Usa un backlog esistente
Mantieni il backlog corrente del progetto come fonte dei task senza riscriverne storia o significato.
Un backlog esistente rimane una fonte di lavoro di proprietà del progetto. TCAF lo mappa nelle evidenze canoniche senza sostituirne identificativi, storia o significato originale.
Durante l’adozione
L’agente deve identificare:
- il file o sistema backlog autorevole;
- identificativi e stati correnti dei task;
- collegamenti a specifiche, decisioni e dipendenze;
- lavoro completato da conservare come evidenza storica;
- lavoro aperto che potrà diventare un Task Contract;
- incoerenze da sottoporre al developer.
Non normalizzare silenziosamente la terminologia e non riscrivere task completati per adattarli a un nuovo template.
Esegui un task dal backlog
Quando il developer seleziona un elemento, passa la fonte a TCAF tramite l’adapter host o un file locale:
tcaf task --target <progetto> --input <fonte-task>
In alternativa usa una richiesta inline precisa che identifichi l’elemento:
tcaf task --target <progetto> --request "Esegui il task B-016 del backlog"
L’elemento selezionato è una fonte, non ancora un’autorizzazione implementativa. L’agente deve ispezionare le evidenze pertinenti e produrre un Task Contract da revisionare.

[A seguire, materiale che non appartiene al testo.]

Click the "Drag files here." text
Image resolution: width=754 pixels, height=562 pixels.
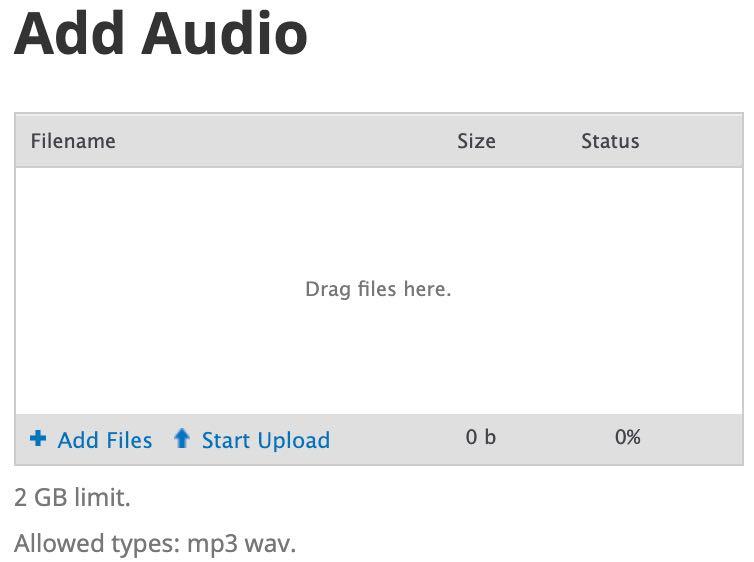pyautogui.click(x=378, y=289)
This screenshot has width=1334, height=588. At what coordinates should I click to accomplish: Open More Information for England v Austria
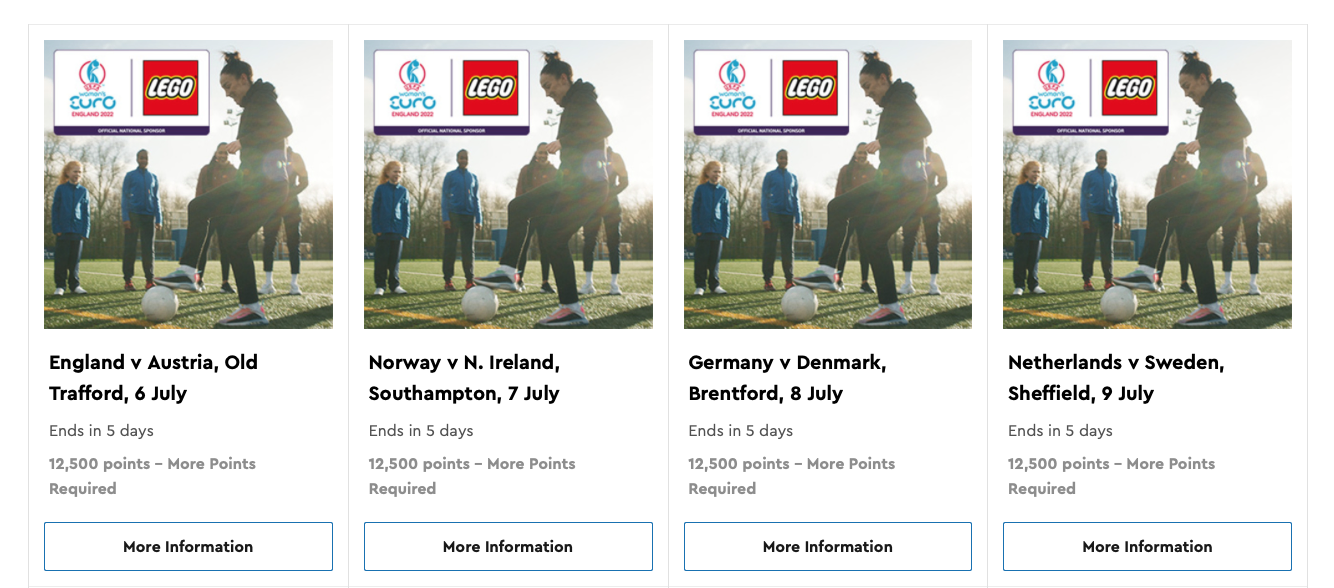coord(188,546)
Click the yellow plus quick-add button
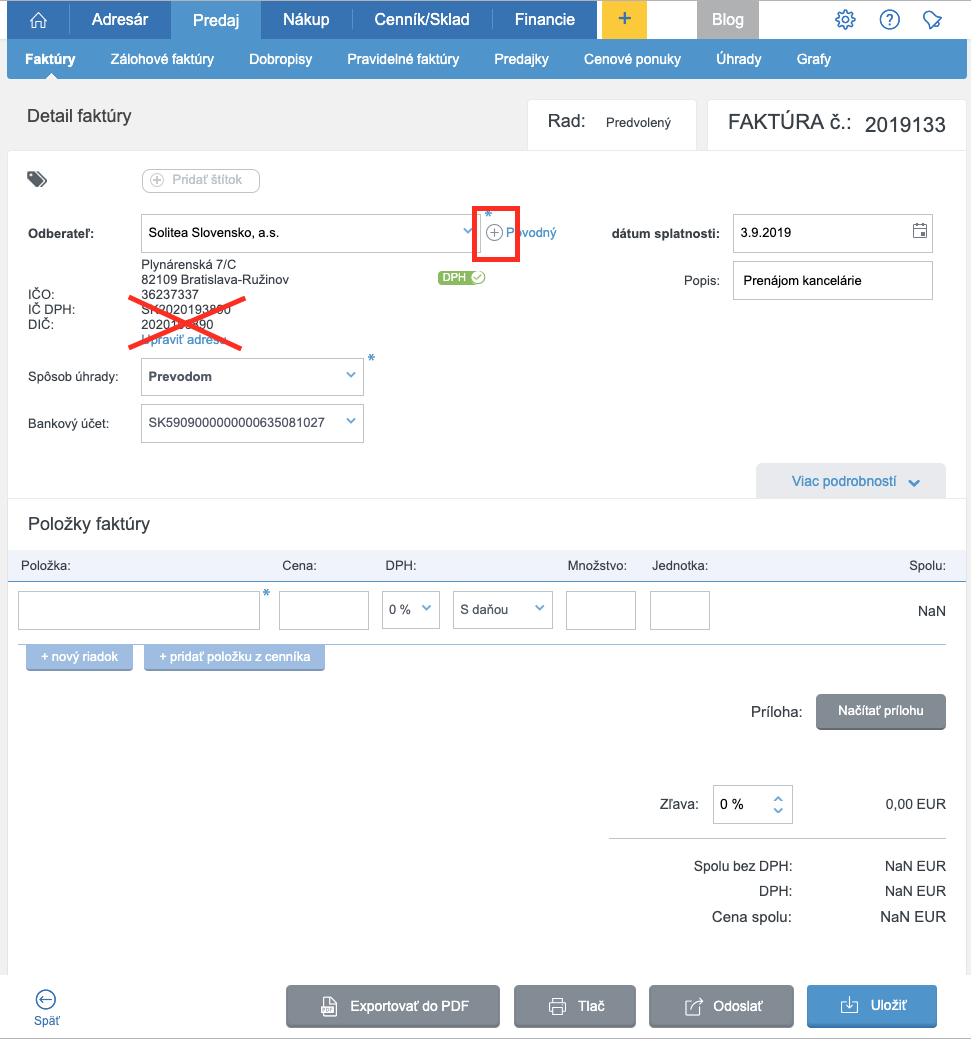The width and height of the screenshot is (971, 1039). (x=624, y=20)
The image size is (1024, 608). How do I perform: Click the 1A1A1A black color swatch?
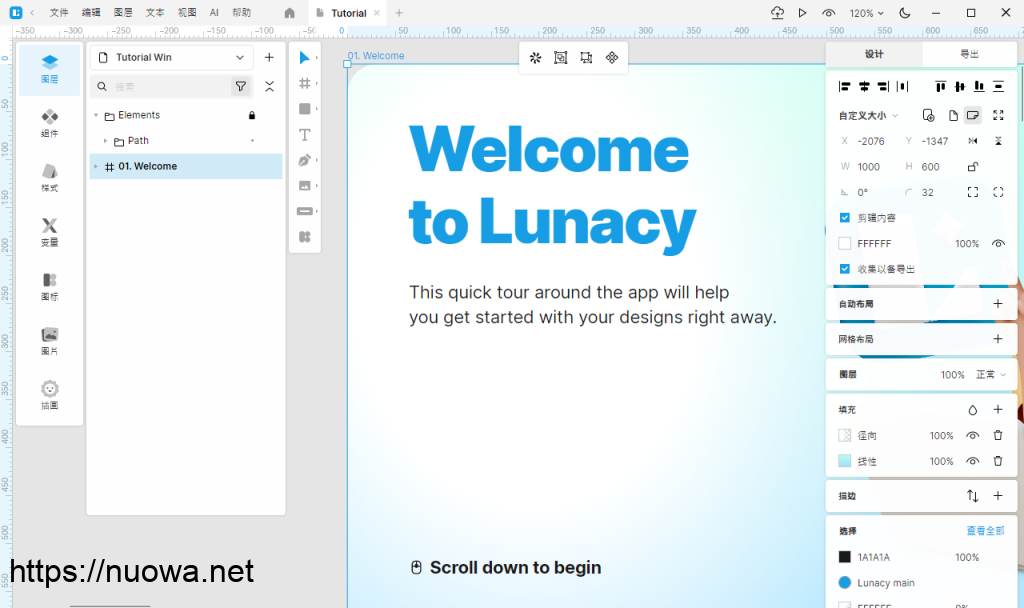(845, 557)
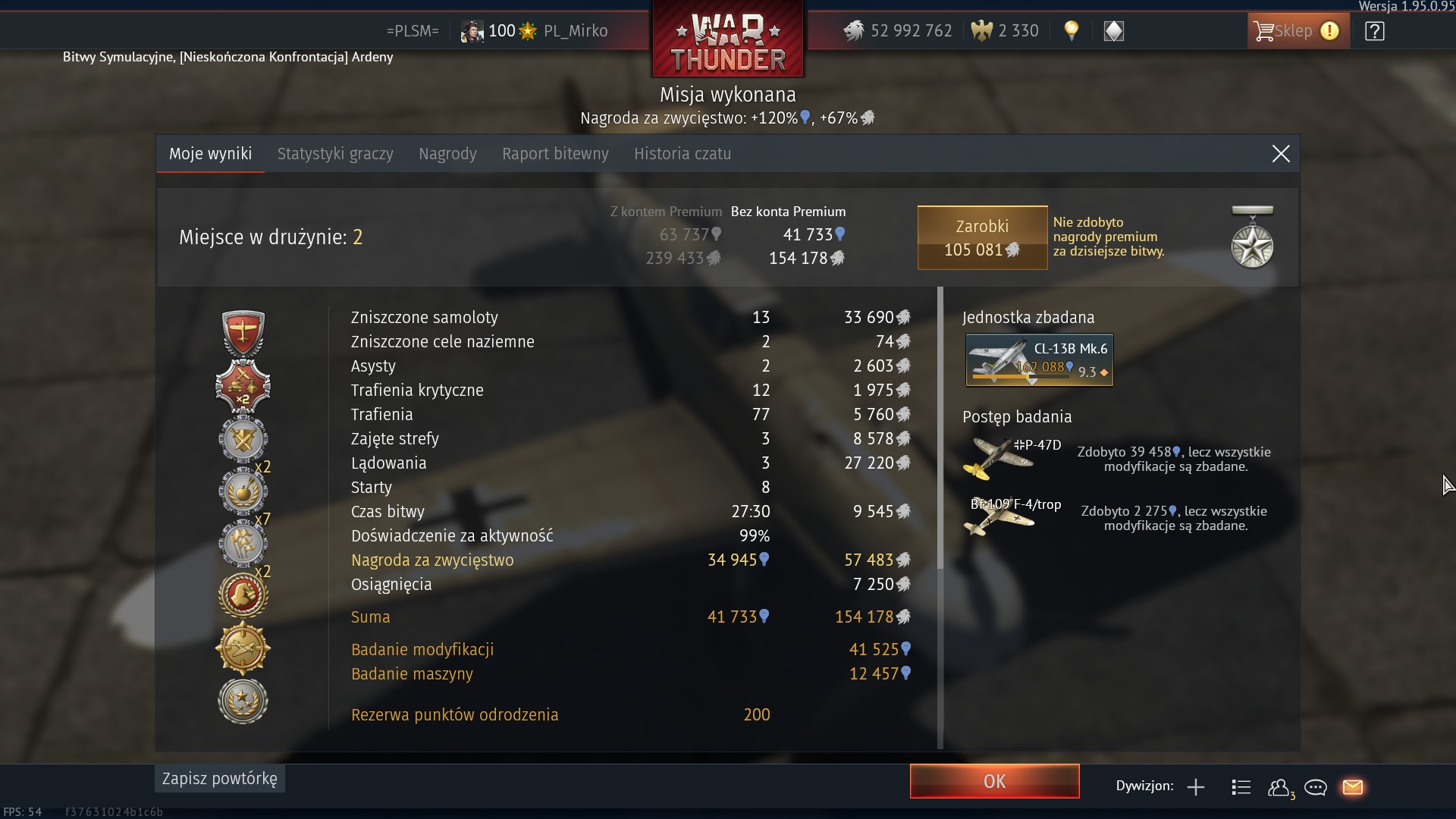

Preserva la proprietà del backlog
TCAF non deve:
- rinumerare task senza autorizzazione;
- segnare lavoro completato prima dell’accettazione;
- eliminare elementi storici;
- fondere task indipendenti per comodità;
- ampliare silenziosamente i criteri di accettazione;
- riscrivere il backlog durante l’implementazione se l’aggiornamento non è nel perimetro approvato.
Dopo il task
Aggiorna lo stato del backlog soltanto dopo che implementazione ed evidenze sono state accettate. La riconciliazione di documentazione o stato può essere eseguita come passaggio separato autorizzato, evitando di mescolare review del codice e modifiche amministrative.